The late-time singularity inside non-spherical black holes

TL;DR

This paper analyzes the null singularity inside realistic, rotating black holes, revealing it results from gravitational wave blueshift and is weak, differing from the traditional spacelike singularity.

Contribution

It provides an asymptotic analysis of the null singularity in non-spherical black holes, showing its origin from gravitational wave blueshift and its weak nature.

Findings

Null singularity caused by gravitational wave blueshift

Weyl curvature divergence dominated by gravitational modes

Null singularity is weak with bounded tidal distortions

Abstract

It was long believed that the singularity inside a realistic, rotating black hole must be spacelike. However, studies of the internal geometry of black holes indicate a more complicated structure is typical.

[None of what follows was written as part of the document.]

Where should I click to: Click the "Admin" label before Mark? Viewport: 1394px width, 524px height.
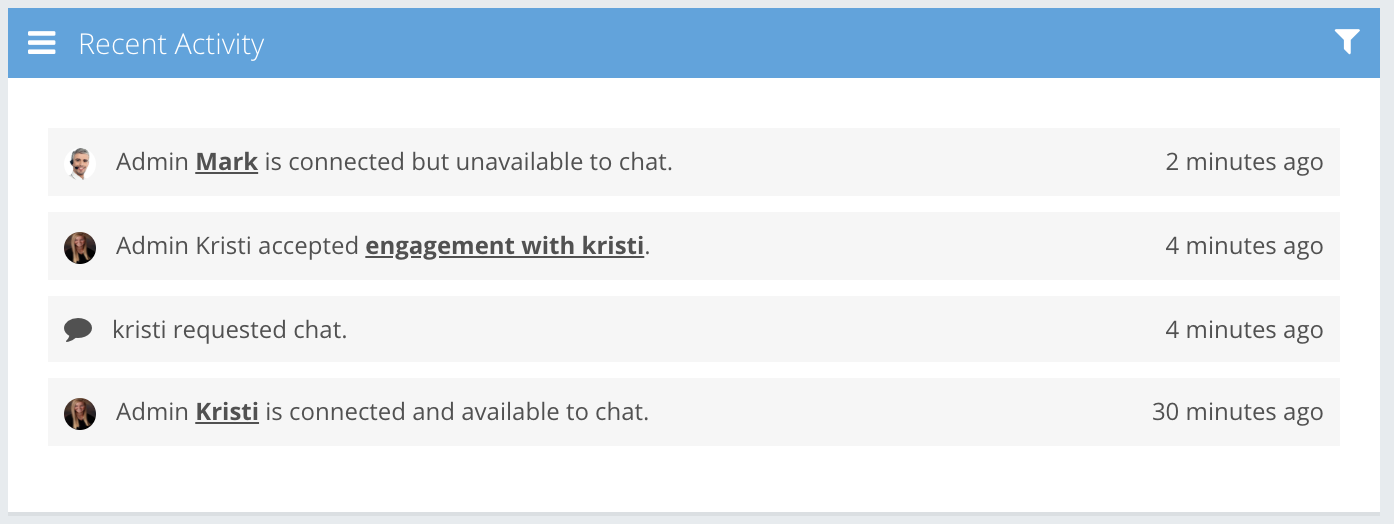click(152, 162)

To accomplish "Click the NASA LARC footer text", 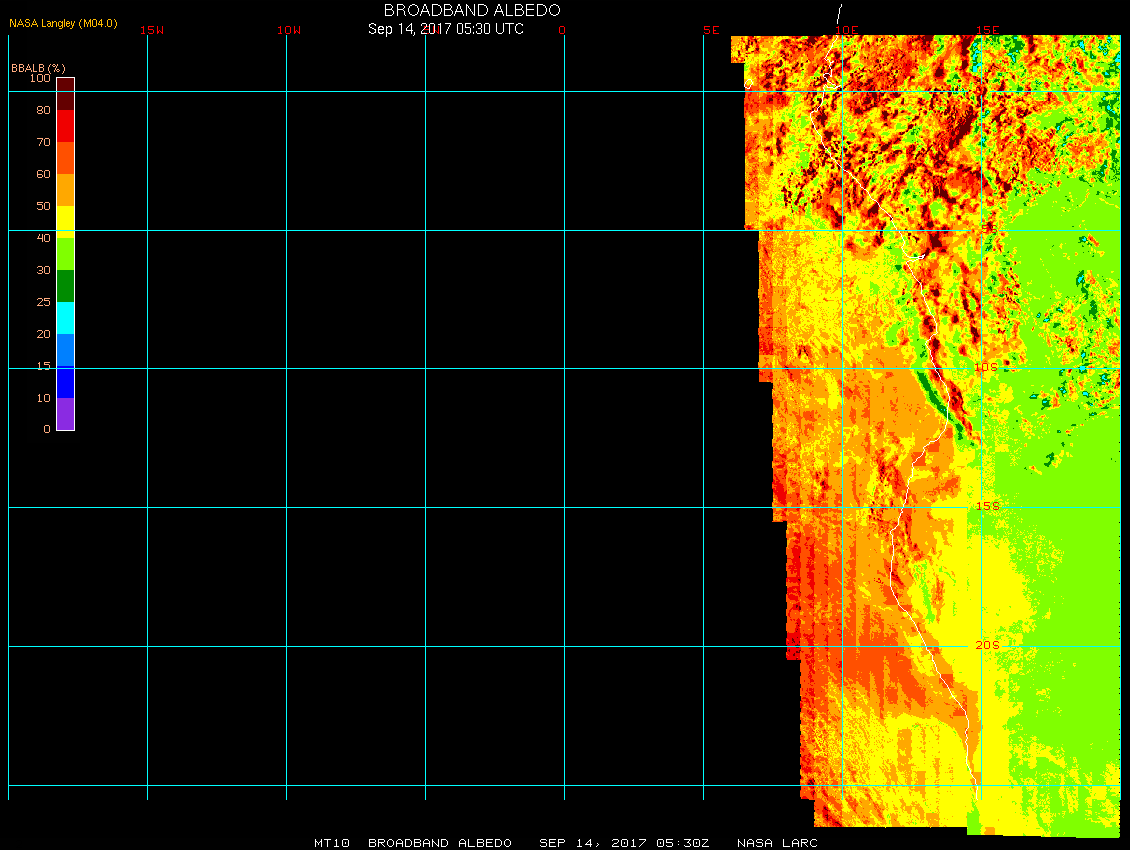I will coord(777,843).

While it seems likely that an observer falling into a black hole with the collapsing star encounters a crushing spacelike singularity, an observer falling in at late times generally reaches a null singularity which is vastly different in character to the standard Belinsky, Khalatnikov and Lifschitz (BKL) spacelike singularity. In the spirit of the classic work of BKL we present an asymptotic analysis of the null singularity inside a realistic black hole. Motivated by current understanding of spherical models, we argue that the Einstein equations reduce to a simple form in the neighborhood of the null singularity. The main results arising from this approach are demonstrated using an almost plane symmetric model. The analysis shows that the null singularity results from the blueshift of the late-time gravitational wave tail; the amplitude of these gravitational waves is taken to decay as an inverse power of advanced time as suggested by perturbation theory. The divergence of the Weyl curvature at the null singularity is dominated by the propagating modes of the gravitational field. The null singularity is weak in the sense that tidal distortion remains bounded along timelike geodesics crossing the Cauchy horizon. These results are in agreement with previous analyses of black hole interiors. We briefly discuss some outstanding problems which must be resolved before the picture of the generic black hole interior is complete.